Second, he works to bless his family. He offers them land on the outskirts of Egypt. “Come live with me and I’ll take care of you!” Pharaoh hears about it and sends carts and goods to go collect Jacob in Canaan. He tells his brothers to tell Jacob the good news — but, inherent in telling him the good news — they would also need to confess what they had done all those years before. The reconciliation couldn’t stay between brothers, it would need to restore every generation of the family.
Third, he speaks the truth, wrapped up in God’s loving intention. He tells his brothers not to be afraid. He doesn’t shy away from saying “I am your brother Joseph, the one you sold into Egypt!” That’s the truth part but then there’s this: “Do not be distressed and do not be angry with yourselves for selling me here, because it was to save lives that God sent me ahead of you.” The truth: this has been difficult. It came about through harmful circumstances that you initiated. AND wrapped in God’s loving intention: all of this happened because “God sent me ahead of you.”
“God sent me ahead of you to preserve for you a remnant on earth and to save your lives by a great deliverance.” All of the pain and the sorrow of the intervening 20 years have been for a reason, toward a purpose.
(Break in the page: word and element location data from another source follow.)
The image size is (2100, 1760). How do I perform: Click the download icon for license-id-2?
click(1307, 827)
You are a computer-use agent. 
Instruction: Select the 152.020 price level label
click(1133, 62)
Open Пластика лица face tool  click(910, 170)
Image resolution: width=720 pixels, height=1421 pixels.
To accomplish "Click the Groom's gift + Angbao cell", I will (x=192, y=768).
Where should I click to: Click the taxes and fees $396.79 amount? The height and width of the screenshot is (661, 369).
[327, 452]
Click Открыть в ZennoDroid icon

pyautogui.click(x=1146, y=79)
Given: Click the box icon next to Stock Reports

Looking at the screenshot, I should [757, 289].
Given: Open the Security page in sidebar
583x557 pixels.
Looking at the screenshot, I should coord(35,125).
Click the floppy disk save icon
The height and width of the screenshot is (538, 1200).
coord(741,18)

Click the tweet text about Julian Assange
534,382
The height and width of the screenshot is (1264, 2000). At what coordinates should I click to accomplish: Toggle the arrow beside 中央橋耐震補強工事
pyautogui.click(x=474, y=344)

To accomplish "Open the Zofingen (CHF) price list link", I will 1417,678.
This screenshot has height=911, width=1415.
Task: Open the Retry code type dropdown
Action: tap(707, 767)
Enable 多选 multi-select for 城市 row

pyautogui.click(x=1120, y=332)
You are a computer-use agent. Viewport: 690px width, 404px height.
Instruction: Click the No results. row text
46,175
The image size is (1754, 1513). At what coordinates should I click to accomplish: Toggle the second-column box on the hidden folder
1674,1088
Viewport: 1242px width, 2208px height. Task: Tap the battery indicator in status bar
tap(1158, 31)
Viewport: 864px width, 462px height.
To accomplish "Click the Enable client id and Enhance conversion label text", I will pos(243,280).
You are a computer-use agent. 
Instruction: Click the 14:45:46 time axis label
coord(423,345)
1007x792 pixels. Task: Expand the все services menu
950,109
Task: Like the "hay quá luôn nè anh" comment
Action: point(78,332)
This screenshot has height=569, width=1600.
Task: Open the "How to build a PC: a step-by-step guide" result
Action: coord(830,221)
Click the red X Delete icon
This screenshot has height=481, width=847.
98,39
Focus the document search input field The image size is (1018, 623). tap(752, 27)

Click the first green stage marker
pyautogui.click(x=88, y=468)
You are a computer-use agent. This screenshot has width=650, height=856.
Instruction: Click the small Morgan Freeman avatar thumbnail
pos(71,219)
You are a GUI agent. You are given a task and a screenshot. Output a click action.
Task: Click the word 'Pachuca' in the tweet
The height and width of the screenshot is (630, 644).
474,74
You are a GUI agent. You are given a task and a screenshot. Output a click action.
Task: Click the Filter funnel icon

Joseph never says it wasn’t painful and sorrowful but he is able to put the pain and the sorrow in a context. Joseph drops his guard, he works to make it right and he tells the truth wrapped in God’s loving intention. “God sent me ahead of you.”
God’s faithfulness to all generations is a story of God sending one generation ahead of another, ahead of another, ahead of another. “God sent me ahead of you.” And that is how the story is told. With vulnerability, with a desire to make things right and with the truth wrapped up in God’s loving intention.
Every family, church and community has stories like this. Telling the truth with vulnerability and an eye toward reconciliation, we remember that any human endeavor (even or especially one as holy as building a church) will be marked with seasons of difficulty, of things not turning out the way we’d hoped, of disagreements and disillusionments. How we tell these stories, choosing to tell the truth wrapped in God’s loving intention, matters deeply.
Can we, like Joseph, tell our story such that (as one commentator put it) “The hand of God is seen, not only in clearly miraculous interventions and revelations, but also in the working out of the divine purposes through human agency, frail and broken as it is.”
Can we, like Joseph tell the our family’s, church’s or community’s story of faults, of failures, of faithfulness and opportunity and growth as a truth wrapped up in God’s loving intention.
Can we celebrate all those God has sent ahead of us?
If your congregation is comfortable with offering testimonies, this would be a wonderful Sunday to tap a few individuals to tell a story of God’s faithfulness in their lives because of who God sent before them.
If your congregation is comfortable with participatory elements, you might consider passing out small paper placecards (placed in their bulletins or in baskets to be passed down the rows). At the end of the sermon, you could invite them to write the name of someone God used in their life to bring them to church or strengthen their faith in a difficult time. They could bring these forward, placing them on the altar, communion table or whatever makes sense in your worshipping space and tradition.
Or, in a more formal setting, take the opportunity to share stories from the church’s history: when the church began, when the building was purchased, different ministries and ministers along the way. Don’t forget to include mention of the difficult times too but always with the reminder that we are where we are today because of, through or despite that season too.